Rows showing where targets appear
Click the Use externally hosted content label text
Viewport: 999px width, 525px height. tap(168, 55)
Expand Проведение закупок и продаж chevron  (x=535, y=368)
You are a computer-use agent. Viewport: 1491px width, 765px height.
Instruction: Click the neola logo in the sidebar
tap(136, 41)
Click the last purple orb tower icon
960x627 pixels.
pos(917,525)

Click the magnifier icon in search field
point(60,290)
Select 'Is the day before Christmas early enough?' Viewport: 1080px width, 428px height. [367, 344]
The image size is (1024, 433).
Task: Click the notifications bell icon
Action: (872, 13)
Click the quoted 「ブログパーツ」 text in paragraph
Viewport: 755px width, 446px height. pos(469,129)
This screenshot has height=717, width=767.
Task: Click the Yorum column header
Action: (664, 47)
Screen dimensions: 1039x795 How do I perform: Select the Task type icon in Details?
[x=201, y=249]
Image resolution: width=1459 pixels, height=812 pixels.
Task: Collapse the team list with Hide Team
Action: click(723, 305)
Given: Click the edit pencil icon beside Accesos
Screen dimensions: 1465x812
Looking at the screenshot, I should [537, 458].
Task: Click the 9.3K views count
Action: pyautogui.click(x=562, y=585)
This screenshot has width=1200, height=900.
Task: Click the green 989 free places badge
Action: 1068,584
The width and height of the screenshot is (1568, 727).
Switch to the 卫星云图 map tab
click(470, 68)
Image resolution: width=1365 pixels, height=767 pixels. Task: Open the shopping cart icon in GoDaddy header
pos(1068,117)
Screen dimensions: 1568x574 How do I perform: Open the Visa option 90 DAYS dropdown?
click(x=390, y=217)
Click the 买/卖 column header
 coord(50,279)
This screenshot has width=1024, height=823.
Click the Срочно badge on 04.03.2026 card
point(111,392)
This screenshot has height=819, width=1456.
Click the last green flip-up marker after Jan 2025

TASK BRIEF. Copy these lines verbatim.

ANSWER BELOW.
Click the Use externally hosted content label text
Viewport: 999px width, 525px height. tap(168, 55)
Expand Проведение закупок и продаж chevron  (x=535, y=368)
You are a computer-use agent. Viewport: 1491px width, 765px height.
Instruction: Click the neola logo in the sidebar
tap(136, 41)
Click the last purple orb tower icon
960x627 pixels.
pos(917,525)

Click the magnifier icon in search field
point(60,290)
Select 'Is the day before Christmas early enough?' Viewport: 1080px width, 428px height. [367, 344]
The image size is (1024, 433).
Task: Click the notifications bell icon
Action: (872, 13)
Click the quoted 「ブログパーツ」 text in paragraph
Viewport: 755px width, 446px height. pos(469,129)
This screenshot has height=717, width=767.
Task: Click the Yorum column header
Action: (664, 47)
Screen dimensions: 1039x795 How do I perform: Select the Task type icon in Details?
[x=201, y=249]
Image resolution: width=1459 pixels, height=812 pixels.
Task: Collapse the team list with Hide Team
Action: click(723, 305)
Given: Click the edit pencil icon beside Accesos
Screen dimensions: 1465x812
Looking at the screenshot, I should [537, 458].
Task: Click the 9.3K views count
Action: pyautogui.click(x=562, y=585)
This screenshot has width=1200, height=900.
Task: Click the green 989 free places badge
Action: 1068,584
The width and height of the screenshot is (1568, 727).
Switch to the 卫星云图 map tab
click(470, 68)
Image resolution: width=1365 pixels, height=767 pixels. Task: Open the shopping cart icon in GoDaddy header
pos(1068,117)
Screen dimensions: 1568x574 How do I perform: Open the Visa option 90 DAYS dropdown?
click(x=390, y=217)
Click the 买/卖 column header
 coord(50,279)
This screenshot has width=1024, height=823.
Click the Срочно badge on 04.03.2026 card
point(111,392)
This screenshot has height=819, width=1456.
Click the last green flip-up marker after Jan 2025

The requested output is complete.